File pic — AZHAR MAHFOF/The Star
KUALA LUMPUR: Malayan Banking Bhd
’s (Maybank) shares were up in early trade, following its newly-launched ROAR30 five-year strategy plan (2026-2030), targeting to deliver a stronger return on equity (ROE) of 13 per cent-14 per cent by 2030.
At 10.20 am, the counter rose by four sen to RM11.10, with 4.66 million shares transacted.
In a note today, MBSB Investment Bank Bhd (MBSB IB) said Maybank’s ROAR30 ROE target may be difficult to achieve, but still plausible.
"We opine the success of this operation is highly dependent on certain factors, such as how quickly Indonesia’s turnaround can take place and how well Maybank is able to manage its cost profile.
"We await the upcoming results briefing for further details on the bank’s capital optimisation plan -- though we are not overly optimistic on the prospect of special dividends or an increase in dividend payout ratio so early in the multi-year plan,” it said.
Therefore, MBSB IB said it will maintain its earnings forecasts and wait for better guidance on the year-on-year timeline for each target before making any changes.
Meanwhile, Hong Leong Investment Bank Bhd (HLIB) said the projected uplift of the ROE target to 13 per cent-14 per cent (from 11.5 per cent as of the nine months of 2025) is ambitious but mathematically structured around a capital-light transition.

TASKS TO CARRY OUT:
- 1) Answer from the Maybank news item:
(a) What price did Maybank shares reach at 10.20 am?
(b) What return on equity does the ROAR30 plan aim for by 2030?
(c) According to HLIB, what was the return on equity as of the nine months of 2025?
- 2) List every bank the Maybank news item names, with its short name if one is given.
The lines after this text come from a separate, unrelated source.

SUPPLIED DATA:
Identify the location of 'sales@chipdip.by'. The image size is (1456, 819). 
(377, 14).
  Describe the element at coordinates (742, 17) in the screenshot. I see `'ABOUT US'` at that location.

SOLUTIONS TO EACH TASK:
- 1)
(a) RM11.10
(b) 13 per cent-14 per cent
(c) 11.5 per cent

- 2)
Malayan Banking Bhd (Maybank)
MBSB Investment Bank Bhd (MBSB IB)
Hong Leong Investment Bank Bhd (HLIB)